U.S. aid cuts linked to rising Malaria deaths in Northern cameroon.

In northern Cameroon, nine-month-old Mohamad died of malaria after suffering from a high fever for three days — a tragedy that local health officials say reflects a sharp rise in malaria fatalities following U.S. foreign aid cuts.

According to Reuters, the United States had supported Cameroon’s malaria response for nearly a decade, funding over 2,000 community health workers who regularly traveled to remote villages to diagnose and treat malaria cases early. However, since the withdrawal of U.S. aid, many of these health workers have stopped operating.

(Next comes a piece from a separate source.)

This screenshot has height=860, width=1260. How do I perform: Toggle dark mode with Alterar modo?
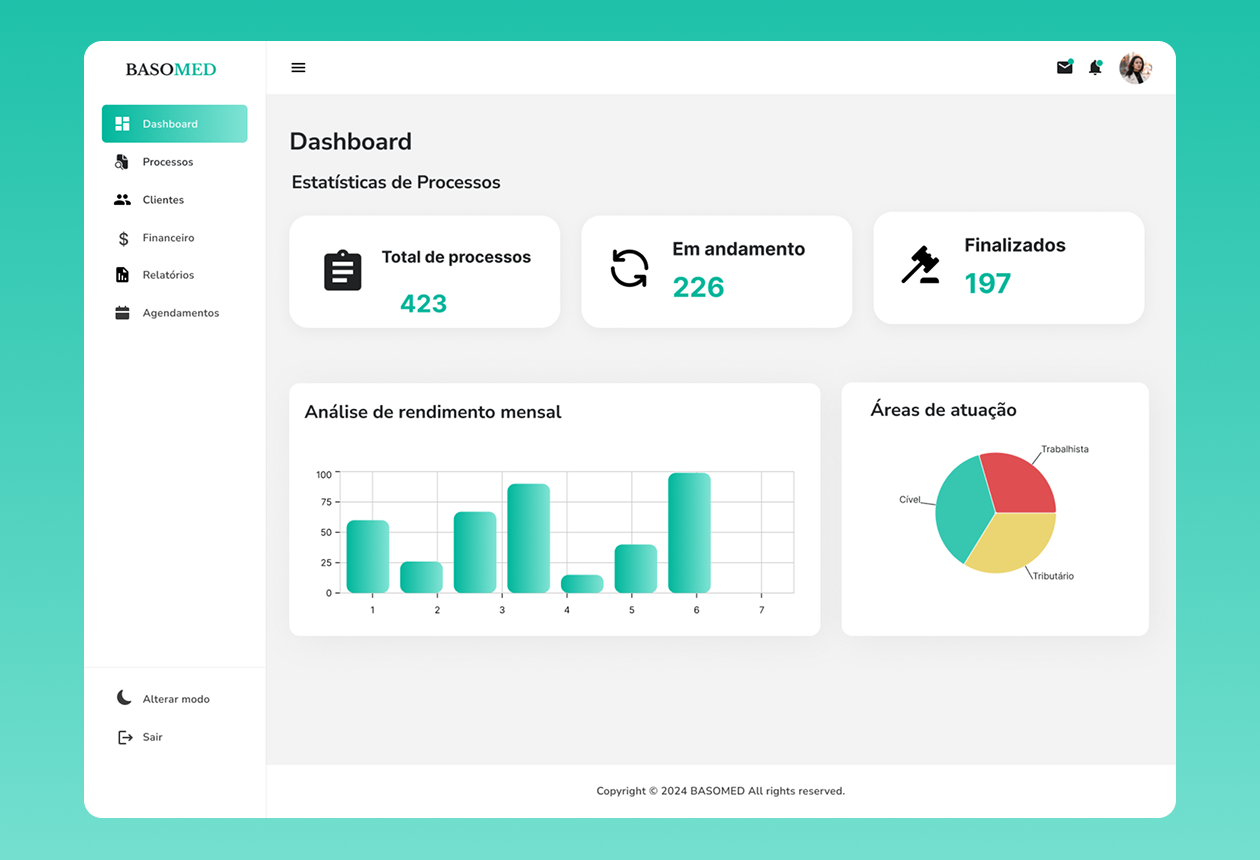(175, 699)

At the health center where Mohamad was taken, staff had no injectable artesunate, the life-saving drug for severe malaria that was previously supplied through U.S. funding.

Health workers and doctors interviewed by Reuters said the sudden cuts have led to delayed diagnoses, medication shortages, and increasing deaths, particularly among children in poor rural areas.

Mohamad’s father, Alhadji Madou Goni, a sorghum and banana farmer, expressed his grief and hope for renewed assistance:

“I feel so sad about my loss. I hope no one suffers from this (malaria) again. Since there is hardship here, and people don’t have the means, we hope aid comes.”

The situation underscores how foreign aid reductions can have immediate and devastating impacts on vulnerable communities, reversing years of progress in the fight against malaria — a disease that remains one of Africa’s leading causes of child mortality.